This week, parts of Europe have been hit by a big storm. Many flights were cancelled and schools have closed due to high winds and rain. It reminds me of my favorite days growing up: snow days.

Growing up in rural Ontario, we were always guaranteed at least a couple of snow days each school year. There was no sweeter sound in the world than hearing your school’s cancellation announced over the radio. It meant we could go back to bed or stay in our pajamas for the morning, or maybe the whole day. We could watch television, play some games, or just hang out. Eventually, we’d get bored inside and head outside to build a fort or a snowman.

Most adults today suffer from overwork and sleep deficit. I believe many are in need of a snow day. The Urban Dictionary says it is an unexpected day when work is cancelled and it is a “day to relax, not a day to catch up on work.” Sometimes, you’re the one who has to do the cancelling.

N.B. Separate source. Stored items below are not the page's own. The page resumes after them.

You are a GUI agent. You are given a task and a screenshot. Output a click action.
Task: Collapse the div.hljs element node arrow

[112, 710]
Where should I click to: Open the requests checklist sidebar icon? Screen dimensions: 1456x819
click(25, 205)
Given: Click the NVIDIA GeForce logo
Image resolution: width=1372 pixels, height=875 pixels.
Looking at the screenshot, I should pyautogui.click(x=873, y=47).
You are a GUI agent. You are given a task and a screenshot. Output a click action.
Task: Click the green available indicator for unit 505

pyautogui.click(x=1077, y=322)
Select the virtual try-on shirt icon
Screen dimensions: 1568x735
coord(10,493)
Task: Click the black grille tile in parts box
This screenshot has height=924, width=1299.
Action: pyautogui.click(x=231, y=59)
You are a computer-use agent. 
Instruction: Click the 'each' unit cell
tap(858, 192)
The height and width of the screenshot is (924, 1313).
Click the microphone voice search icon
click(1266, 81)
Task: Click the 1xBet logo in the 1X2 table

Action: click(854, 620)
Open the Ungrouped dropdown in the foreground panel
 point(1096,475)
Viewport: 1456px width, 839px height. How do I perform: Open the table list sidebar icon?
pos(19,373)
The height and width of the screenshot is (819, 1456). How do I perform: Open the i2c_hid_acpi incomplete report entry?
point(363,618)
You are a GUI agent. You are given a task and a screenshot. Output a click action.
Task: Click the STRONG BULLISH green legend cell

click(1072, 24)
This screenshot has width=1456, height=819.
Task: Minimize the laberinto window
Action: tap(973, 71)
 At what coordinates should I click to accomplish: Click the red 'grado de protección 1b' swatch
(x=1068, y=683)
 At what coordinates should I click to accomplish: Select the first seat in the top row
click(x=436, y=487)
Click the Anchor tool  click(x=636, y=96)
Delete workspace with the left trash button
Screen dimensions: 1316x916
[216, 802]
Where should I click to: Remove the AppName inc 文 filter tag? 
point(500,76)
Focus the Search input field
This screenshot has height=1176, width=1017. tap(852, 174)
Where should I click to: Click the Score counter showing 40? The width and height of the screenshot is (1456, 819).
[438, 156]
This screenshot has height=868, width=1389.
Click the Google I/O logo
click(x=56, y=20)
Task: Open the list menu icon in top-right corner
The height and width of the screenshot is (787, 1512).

A day of rest is what the Sabbath was meant to be. No plans, no agenda, no catching up on work or no having to run out for a few things – just a day at home. When the Lord gave Israel the Law, he commanded that they take one day off in seven. If you’re a regular churchgoer, you probably don’t actually find Sunday to be a day of rest. We’ve managed to fill it with many other activities.

In Deuteronomy 5:15, when the people were commanded to keep the Sabbath, they were told: “Remember that you were slaves in Egypt and that the Lord your God brought you out of there with a mighty hand and an outstretched arm.” Slaves never have the option of a snow day. God delivered them from the treadmill of unending work. Truthfully, there will always be more work and it will never be finished. In God’s economy, we are able to rest because he gives us rest. Do we trust him enough to take it?

So maybe you’ll find a way to take a snow day this month. Sometimes it takes planning, but it can happen. One of God’s gifts to us is rest, so make sure you discover that and enjoy it.